Another technology that would allow larger RAM memories is also coming up. Compute eXpress Link (\CXL) is an open standard that build upon the PCIe standards to provide an interface that would be suitable for connecting several kinds of components in large systems: CPUs, GPUs, other accelerators with compute capability, additional RAM memory, ... It also builds on the experience with other technologies, as IBM's OpenCAPI, that tried to reach some of these goals though it is not compatible with any of those. It would even be possible to build networks of CXL connections to build a reconfigurable computer: A user can select the number of CPUs, GPUs, memory blocks, etc., and those are connected on the fly the the CXL fabric.

This may sound nice but it remains to be seen how useful this will be in practice. It is not possible to make very large switched fabrics as the latency would simply be too large to use this in a way current memory and accelerators are used. On the contrary, as we shall also see in the chapter on accelerators and as we have already seen to some extent in the chapter on memory technology, the needs for many supercomputer applications but also regular applications are exactly the opposite. Large memories are useless if they also come with much higher latency unless applications are reworked to hide the latency and make clever use of the memory hierarchy with nearby faster RAM and more remote larger but slower RAM. As we shall see, the performance improvement that one can obtain from using accelerators can also be limited by the data transfers to and from the accelerators. Not all applications can be reworked to cope with the much higher latency in such a CXL-based reconfigurable system or even just an ordinary server with a large bank of slower memory. In fact, many applications need in fact the opposite, a much closer integration of memory, CPU and accelerators. This is precisely the reason why, e.g., the Apple M-series processors sometimes provide much better performance than one would expect from the chip in applications.

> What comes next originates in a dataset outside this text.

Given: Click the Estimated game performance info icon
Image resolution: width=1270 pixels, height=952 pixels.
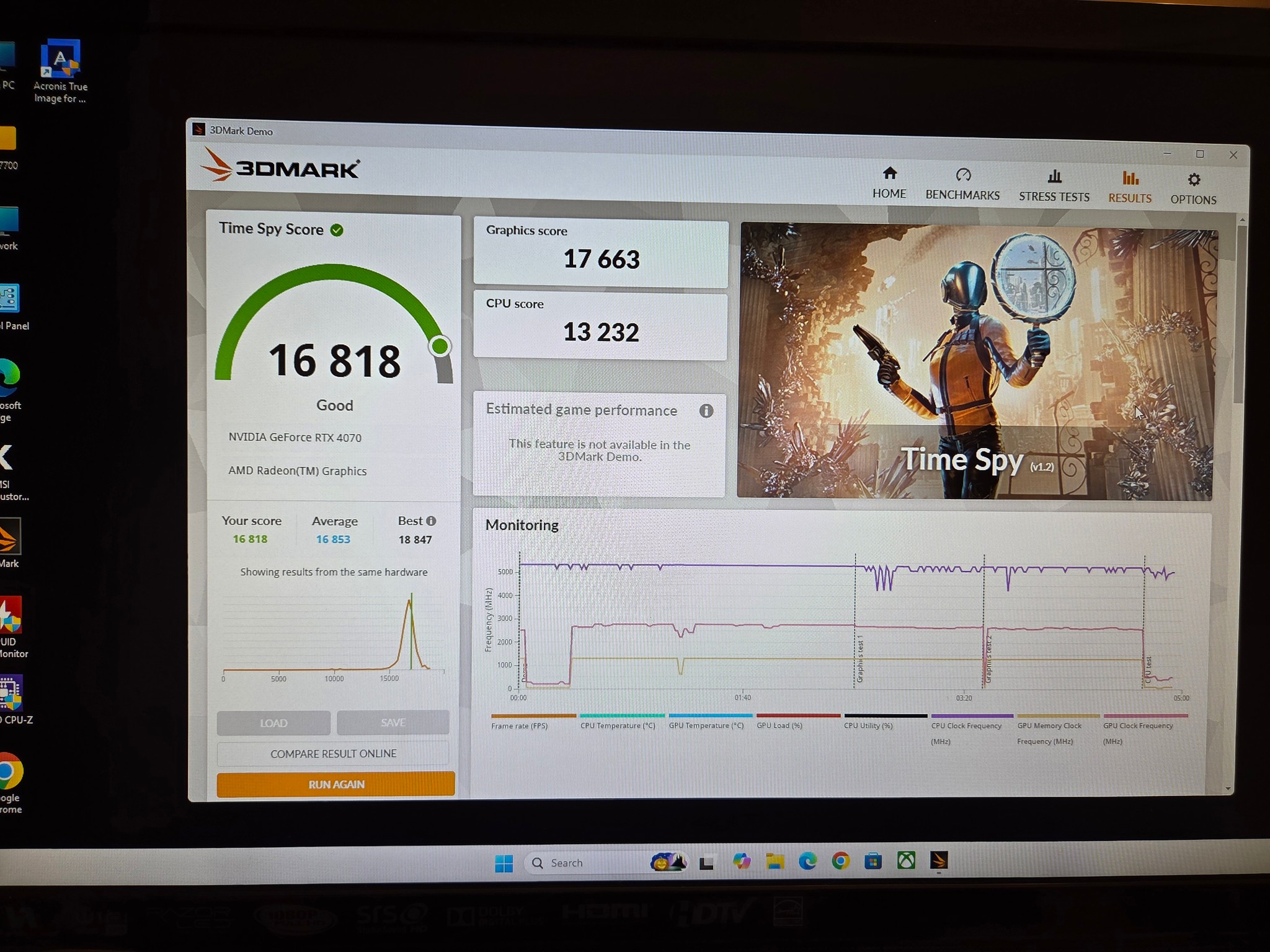Looking at the screenshot, I should pyautogui.click(x=706, y=411).
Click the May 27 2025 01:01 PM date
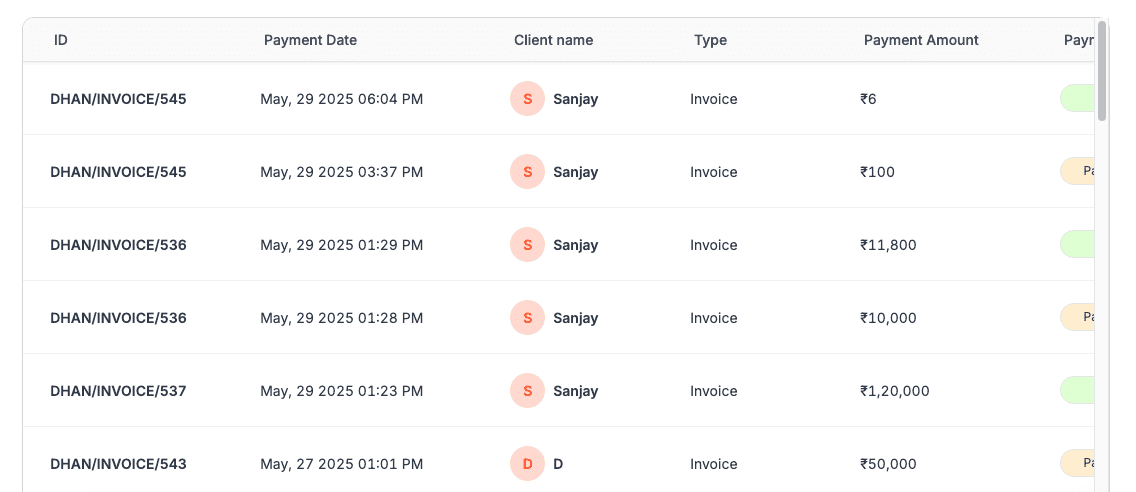The width and height of the screenshot is (1136, 492). click(341, 464)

Local storage in supercomputer nodes

As the speed difference between the processing capacity of a supercomputer node and the storage keeps increasing, there is a renewed interest in adding local storage again to compute nodes, something that certainly the large supercomputers avoided because of reliability and management issues.

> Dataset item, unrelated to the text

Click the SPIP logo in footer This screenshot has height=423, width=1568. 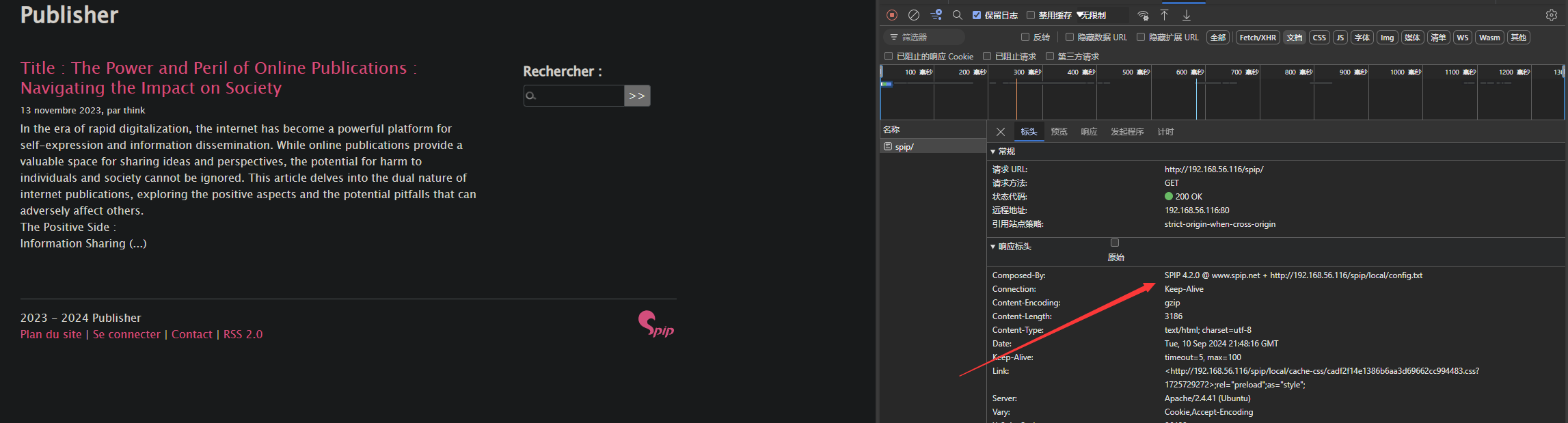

Modern high-end SSDs have become fairly reliable and as shapes have mostly standardised, it does become possible to build them into water cooled nodes without having a negative impact on the cooling of other components or a performance impact because of a too high temperature.

Manufacturers are also working on software to make them more manageable in a supercomputer context and more useful also to parallel programs as those local SSDs cannot be accessed directly from other compute nodes.

Intel DAOS was originally developed for the much delayed USA Aurora exascale system where it would work with 3D-XPoint drives in the compute nodes. It is also designed to integrate with the Lustre file system that will be used on Aurora. It is not clear how Intel envisions using DAOS though as it does rely on storage class memory and not only NVMe drives, and was really designed with 3D-XPoint in mind and its server processors with built-in support for that memory.

HPE is working a what they call a near-node storage system code-named Rabbits for the third USA exascale computer, El Capitan. It consists of a storage server that sits close to a number of compute nodes with fast dedicated PCIe connection to each of them. The server has its own processor so can work independently from the compute nodes to, e.g., transfer data that was written by the job to the larger remote Lustre file system. Each server has 16 SSDs but also two spares so that it can reconfigure automatically when an SSD fails. These SSDs can be accessed as if they are a directly attached drive, essentially operating as an SSD in the node, or as a network drive acting as a cache to the larger remote Lustre file system. It will work in conjunction with a new scheduler as Slurm cannot easily be made sufficiently aware of the architecture of the attached software to manage it and allocate proper resources.